▸ **Exercise objective**:
The records that appear below are to be restated word for word.

▸ **Provided data**:
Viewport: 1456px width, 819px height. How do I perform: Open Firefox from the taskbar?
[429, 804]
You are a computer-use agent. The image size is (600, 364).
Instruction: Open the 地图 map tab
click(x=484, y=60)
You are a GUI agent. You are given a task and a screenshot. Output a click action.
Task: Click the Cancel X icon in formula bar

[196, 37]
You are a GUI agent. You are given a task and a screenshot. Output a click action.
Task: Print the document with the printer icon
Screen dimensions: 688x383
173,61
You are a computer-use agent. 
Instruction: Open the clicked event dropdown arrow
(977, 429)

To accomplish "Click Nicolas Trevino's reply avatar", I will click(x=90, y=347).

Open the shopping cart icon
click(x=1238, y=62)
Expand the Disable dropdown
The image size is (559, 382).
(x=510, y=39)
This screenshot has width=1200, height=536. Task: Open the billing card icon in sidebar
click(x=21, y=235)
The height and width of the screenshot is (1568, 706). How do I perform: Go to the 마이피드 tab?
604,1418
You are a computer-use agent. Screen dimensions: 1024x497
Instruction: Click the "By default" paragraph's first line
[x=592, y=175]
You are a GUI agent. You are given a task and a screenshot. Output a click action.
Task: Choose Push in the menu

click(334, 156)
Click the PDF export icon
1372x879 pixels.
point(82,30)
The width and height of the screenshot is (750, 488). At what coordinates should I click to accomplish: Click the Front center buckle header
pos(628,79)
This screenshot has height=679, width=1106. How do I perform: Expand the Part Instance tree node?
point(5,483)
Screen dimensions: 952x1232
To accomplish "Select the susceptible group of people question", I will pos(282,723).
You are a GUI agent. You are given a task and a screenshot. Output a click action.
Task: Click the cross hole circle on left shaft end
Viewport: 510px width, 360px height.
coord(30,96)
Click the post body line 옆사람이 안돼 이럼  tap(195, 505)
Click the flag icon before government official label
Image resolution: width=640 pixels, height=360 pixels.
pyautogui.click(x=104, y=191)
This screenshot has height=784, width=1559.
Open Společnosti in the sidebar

▸ **Written response**:
Viewport: 1456px width, 819px height. How do I perform: Open Firefox from the taskbar?
[429, 804]
You are a computer-use agent. The image size is (600, 364).
Instruction: Open the 地图 map tab
click(x=484, y=60)
You are a GUI agent. You are given a task and a screenshot. Output a click action.
Task: Click the Cancel X icon in formula bar

[196, 37]
You are a GUI agent. You are given a task and a screenshot. Output a click action.
Task: Print the document with the printer icon
Screen dimensions: 688x383
173,61
You are a computer-use agent. 
Instruction: Open the clicked event dropdown arrow
(977, 429)

To accomplish "Click Nicolas Trevino's reply avatar", I will click(x=90, y=347).

Open the shopping cart icon
click(x=1238, y=62)
Expand the Disable dropdown
The image size is (559, 382).
(x=510, y=39)
This screenshot has width=1200, height=536. Task: Open the billing card icon in sidebar
click(x=21, y=235)
The height and width of the screenshot is (1568, 706). How do I perform: Go to the 마이피드 tab?
604,1418
You are a computer-use agent. Screen dimensions: 1024x497
Instruction: Click the "By default" paragraph's first line
[x=592, y=175]
You are a GUI agent. You are given a task and a screenshot. Output a click action.
Task: Choose Push in the menu

click(334, 156)
Click the PDF export icon
1372x879 pixels.
point(82,30)
The width and height of the screenshot is (750, 488). At what coordinates should I click to accomplish: Click the Front center buckle header
pos(628,79)
This screenshot has height=679, width=1106. How do I perform: Expand the Part Instance tree node?
point(5,483)
Screen dimensions: 952x1232
To accomplish "Select the susceptible group of people question", I will pos(282,723).
You are a GUI agent. You are given a task and a screenshot. Output a click action.
Task: Click the cross hole circle on left shaft end
Viewport: 510px width, 360px height.
coord(30,96)
Click the post body line 옆사람이 안돼 이럼  tap(195, 505)
Click the flag icon before government official label
Image resolution: width=640 pixels, height=360 pixels.
pyautogui.click(x=104, y=191)
This screenshot has height=784, width=1559.
Open Společnosti in the sidebar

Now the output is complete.